Совсем недавно это привело к тому, что Джордж Буш назвал себя первым в стране полноправным президентом-воином. Инсценировка победного круга Буша вскоре после завоевания Багдада весной 2003 года — драматическая посадка на авианосец. Военный корабль США Авраам Линкольн, с президентом, облаченным в все регалии военно-морского летчика, выходящего из кабины, чтобы насладиться лестью экипажа, — был снят прямо из триумфальных финальных сцен фильма. Top Gun, где мальчишеский Джордж Буш заменил мальчишеского Тома Круза. В тот момент, который транслировался по национальному телевидению, Буш не просто смешивался с войсками; он объединил свою личность с их собственной и стал одним из них — президентом в качестве военачальника. Вскоре рынок одобрил эти усилия; Производитель игрушек предложил за 39.99 долларов военную фигурку, похожую на Буша, рекламируемую как «Элитный авиатор: Джордж Буш — президент США и военно-морской авиатор».
Таким образом, в наши дни осуществилось состояние, которое беспокоило К. Райта Миллса в 1956 году. «Впервые в истории страны, — писал Миллс, — люди, обладающие властью, говорят о «чрезвычайной ситуации» без предсказуемого конца». Если раньше американцы рассматривали историю как «мирный континуум, прерываемый войной», то сегодня планирование, подготовка и ведение войны стали «нормальным и, казалось бы, постоянным состоянием Соединенных Штатов». И «единственный принятый «план» мира — это заряженный пистолет».
Эндрю Дж. Басевич — профессор международных отношений и директор Центра международных отношений Бостонского университета. Выпускник Вест-Пойнта и ветеран Вьетнамской войны, он получил докторскую степень по истории в Принстоне и был стипендиатом Буша в Американской академии в Берлине.
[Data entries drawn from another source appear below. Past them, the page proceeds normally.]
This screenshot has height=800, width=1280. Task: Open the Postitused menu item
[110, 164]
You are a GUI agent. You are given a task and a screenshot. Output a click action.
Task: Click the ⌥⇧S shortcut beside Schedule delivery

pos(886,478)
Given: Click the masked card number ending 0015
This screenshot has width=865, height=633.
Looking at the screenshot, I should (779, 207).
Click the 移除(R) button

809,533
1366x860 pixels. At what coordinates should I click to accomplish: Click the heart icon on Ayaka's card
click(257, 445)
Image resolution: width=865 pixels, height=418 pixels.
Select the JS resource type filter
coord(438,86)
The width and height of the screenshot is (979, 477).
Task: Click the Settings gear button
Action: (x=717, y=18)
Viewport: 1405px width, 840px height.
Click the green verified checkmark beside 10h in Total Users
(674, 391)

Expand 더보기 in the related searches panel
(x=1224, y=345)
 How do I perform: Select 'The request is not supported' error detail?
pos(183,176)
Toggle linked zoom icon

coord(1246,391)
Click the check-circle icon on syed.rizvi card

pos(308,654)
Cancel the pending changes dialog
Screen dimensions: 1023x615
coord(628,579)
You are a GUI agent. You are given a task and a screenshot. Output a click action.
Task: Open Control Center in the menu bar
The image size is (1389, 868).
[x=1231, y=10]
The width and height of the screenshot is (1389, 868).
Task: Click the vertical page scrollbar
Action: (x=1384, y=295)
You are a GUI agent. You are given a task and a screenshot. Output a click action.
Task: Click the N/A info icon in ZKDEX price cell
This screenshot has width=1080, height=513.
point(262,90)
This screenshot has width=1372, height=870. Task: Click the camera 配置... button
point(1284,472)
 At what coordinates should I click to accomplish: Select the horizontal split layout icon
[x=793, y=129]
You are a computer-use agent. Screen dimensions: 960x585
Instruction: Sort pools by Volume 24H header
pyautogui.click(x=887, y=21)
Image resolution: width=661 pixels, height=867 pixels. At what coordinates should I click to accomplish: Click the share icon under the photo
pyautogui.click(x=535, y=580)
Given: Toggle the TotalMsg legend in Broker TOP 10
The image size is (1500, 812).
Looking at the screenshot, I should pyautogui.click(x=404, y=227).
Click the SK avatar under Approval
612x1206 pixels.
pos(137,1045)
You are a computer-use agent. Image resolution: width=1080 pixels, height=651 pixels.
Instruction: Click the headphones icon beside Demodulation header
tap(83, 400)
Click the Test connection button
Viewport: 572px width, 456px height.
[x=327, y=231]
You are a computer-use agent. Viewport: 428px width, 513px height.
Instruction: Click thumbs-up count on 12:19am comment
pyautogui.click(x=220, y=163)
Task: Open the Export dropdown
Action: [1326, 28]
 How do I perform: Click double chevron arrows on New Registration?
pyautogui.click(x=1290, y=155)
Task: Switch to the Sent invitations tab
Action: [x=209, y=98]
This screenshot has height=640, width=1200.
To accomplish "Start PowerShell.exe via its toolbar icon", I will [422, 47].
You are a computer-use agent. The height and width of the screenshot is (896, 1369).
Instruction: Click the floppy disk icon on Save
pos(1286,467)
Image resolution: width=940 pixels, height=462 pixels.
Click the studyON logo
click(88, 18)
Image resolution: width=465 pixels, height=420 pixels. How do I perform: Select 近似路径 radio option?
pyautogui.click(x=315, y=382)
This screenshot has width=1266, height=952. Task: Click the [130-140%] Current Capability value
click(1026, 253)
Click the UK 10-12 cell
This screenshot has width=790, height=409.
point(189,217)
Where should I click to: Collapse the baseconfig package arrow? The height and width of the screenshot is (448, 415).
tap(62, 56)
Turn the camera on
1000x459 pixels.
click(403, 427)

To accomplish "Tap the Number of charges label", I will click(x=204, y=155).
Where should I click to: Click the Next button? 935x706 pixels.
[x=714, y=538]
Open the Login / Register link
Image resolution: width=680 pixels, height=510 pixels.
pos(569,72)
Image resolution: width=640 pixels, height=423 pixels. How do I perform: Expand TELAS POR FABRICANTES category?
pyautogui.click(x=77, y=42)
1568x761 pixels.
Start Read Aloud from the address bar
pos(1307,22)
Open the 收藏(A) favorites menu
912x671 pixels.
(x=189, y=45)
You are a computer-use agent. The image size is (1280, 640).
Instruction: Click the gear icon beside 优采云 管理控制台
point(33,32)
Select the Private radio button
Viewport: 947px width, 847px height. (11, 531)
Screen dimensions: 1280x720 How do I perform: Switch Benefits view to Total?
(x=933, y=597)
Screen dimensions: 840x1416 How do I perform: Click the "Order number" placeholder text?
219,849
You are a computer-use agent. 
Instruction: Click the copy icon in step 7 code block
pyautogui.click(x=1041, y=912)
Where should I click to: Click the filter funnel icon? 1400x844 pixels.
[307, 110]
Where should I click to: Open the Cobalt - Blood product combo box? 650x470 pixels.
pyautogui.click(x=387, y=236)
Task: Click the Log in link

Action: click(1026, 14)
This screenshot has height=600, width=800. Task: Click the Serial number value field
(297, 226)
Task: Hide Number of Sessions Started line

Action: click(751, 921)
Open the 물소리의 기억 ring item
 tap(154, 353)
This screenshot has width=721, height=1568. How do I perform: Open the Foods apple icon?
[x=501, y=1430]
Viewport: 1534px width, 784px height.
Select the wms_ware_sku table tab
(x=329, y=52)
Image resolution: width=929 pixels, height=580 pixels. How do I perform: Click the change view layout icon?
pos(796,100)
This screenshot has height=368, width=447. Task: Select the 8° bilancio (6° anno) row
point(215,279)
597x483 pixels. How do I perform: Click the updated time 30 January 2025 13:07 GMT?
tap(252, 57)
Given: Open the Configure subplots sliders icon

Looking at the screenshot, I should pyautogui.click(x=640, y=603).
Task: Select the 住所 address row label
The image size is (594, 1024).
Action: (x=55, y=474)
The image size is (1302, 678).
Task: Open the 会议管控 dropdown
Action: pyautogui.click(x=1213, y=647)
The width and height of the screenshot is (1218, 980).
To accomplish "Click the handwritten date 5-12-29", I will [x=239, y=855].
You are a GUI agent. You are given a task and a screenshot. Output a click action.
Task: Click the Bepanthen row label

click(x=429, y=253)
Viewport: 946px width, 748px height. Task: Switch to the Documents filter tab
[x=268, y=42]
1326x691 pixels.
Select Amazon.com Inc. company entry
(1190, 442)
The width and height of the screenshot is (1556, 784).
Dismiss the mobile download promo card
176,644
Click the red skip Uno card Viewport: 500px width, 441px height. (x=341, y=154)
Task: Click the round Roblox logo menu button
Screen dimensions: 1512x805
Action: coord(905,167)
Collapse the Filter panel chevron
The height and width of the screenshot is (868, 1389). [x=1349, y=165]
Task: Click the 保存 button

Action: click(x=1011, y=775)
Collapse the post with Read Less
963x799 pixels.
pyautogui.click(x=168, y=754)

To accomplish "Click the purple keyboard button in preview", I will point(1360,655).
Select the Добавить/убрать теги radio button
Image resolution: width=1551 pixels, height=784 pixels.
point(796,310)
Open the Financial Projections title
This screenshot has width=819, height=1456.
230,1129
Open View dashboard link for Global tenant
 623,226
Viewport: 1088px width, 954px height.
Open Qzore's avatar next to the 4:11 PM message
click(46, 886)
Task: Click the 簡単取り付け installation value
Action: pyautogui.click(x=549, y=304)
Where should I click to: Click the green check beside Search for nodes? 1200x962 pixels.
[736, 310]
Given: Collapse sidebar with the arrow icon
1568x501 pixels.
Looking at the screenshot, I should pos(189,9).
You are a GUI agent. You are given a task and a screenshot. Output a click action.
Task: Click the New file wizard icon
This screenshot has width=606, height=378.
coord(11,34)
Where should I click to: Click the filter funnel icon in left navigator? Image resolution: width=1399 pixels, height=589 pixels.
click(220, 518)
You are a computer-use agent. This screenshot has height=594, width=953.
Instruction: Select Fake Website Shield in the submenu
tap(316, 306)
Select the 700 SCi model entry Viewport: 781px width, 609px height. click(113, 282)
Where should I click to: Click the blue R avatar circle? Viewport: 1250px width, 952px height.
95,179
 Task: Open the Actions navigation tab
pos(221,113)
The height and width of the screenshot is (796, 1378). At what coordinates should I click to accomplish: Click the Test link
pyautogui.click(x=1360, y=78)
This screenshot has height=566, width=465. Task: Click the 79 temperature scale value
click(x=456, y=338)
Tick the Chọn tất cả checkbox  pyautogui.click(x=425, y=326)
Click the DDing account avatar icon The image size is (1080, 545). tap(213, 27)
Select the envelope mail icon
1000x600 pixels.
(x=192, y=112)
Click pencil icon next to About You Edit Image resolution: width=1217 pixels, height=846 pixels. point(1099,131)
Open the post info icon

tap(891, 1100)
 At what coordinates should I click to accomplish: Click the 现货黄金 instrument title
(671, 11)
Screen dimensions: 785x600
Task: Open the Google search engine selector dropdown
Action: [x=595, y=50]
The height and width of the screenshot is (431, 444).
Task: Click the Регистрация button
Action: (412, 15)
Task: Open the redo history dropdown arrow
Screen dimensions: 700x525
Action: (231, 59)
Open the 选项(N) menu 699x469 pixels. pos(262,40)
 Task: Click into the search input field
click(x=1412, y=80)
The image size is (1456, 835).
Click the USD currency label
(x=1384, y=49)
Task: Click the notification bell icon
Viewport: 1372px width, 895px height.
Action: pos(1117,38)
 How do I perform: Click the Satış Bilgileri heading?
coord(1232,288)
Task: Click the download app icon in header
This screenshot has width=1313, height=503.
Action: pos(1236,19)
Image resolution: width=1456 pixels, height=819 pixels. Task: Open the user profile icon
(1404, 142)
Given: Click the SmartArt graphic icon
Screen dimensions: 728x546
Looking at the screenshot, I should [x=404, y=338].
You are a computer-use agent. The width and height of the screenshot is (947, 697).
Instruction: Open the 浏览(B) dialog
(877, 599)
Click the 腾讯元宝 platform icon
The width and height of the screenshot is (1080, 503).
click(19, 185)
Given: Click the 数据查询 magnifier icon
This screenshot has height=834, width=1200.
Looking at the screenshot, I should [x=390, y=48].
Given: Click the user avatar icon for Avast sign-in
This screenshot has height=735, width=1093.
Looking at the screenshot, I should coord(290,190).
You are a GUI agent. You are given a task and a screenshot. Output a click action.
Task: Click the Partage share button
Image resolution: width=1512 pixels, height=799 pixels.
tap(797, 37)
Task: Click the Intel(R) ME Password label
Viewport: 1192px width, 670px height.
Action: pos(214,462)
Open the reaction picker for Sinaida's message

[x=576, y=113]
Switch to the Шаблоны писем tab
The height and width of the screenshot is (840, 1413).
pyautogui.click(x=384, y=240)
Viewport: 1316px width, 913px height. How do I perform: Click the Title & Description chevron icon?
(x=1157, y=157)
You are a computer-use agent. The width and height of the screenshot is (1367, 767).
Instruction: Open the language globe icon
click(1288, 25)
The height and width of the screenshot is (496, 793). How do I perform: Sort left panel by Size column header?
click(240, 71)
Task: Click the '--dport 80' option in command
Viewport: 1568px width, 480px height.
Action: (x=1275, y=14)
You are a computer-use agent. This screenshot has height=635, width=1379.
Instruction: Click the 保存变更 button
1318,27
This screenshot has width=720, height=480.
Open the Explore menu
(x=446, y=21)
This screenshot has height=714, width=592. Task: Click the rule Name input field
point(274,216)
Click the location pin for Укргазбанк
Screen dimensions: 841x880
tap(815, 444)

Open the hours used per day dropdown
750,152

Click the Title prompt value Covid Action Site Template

Он автор нескольких книг, в том числе только что вышедшей. Новый американский милитаризм. Как американцы соблазняются войной.
Авторские права принадлежат Эндрю Дж. Басевичу, 2005 г.
«Новый американский милитаризм: как американцев соблазняет война», авторские права © Эндрю Дж. Басевича, 2005. Используется с разрешения автора и Oxford University Press, Inc.
[Эта статья впервые появилась на Tomdispatch.com, блог Института нации, который предлагает постоянный поток альтернативных источников, новостей и мнений Тома Энгельхардта, давнего редактора издательского дела и автора Конец Культуры Победы и Последние дни издательского дела.]
ZNetwork финансируется исключительно за счет щедрости своих читателей.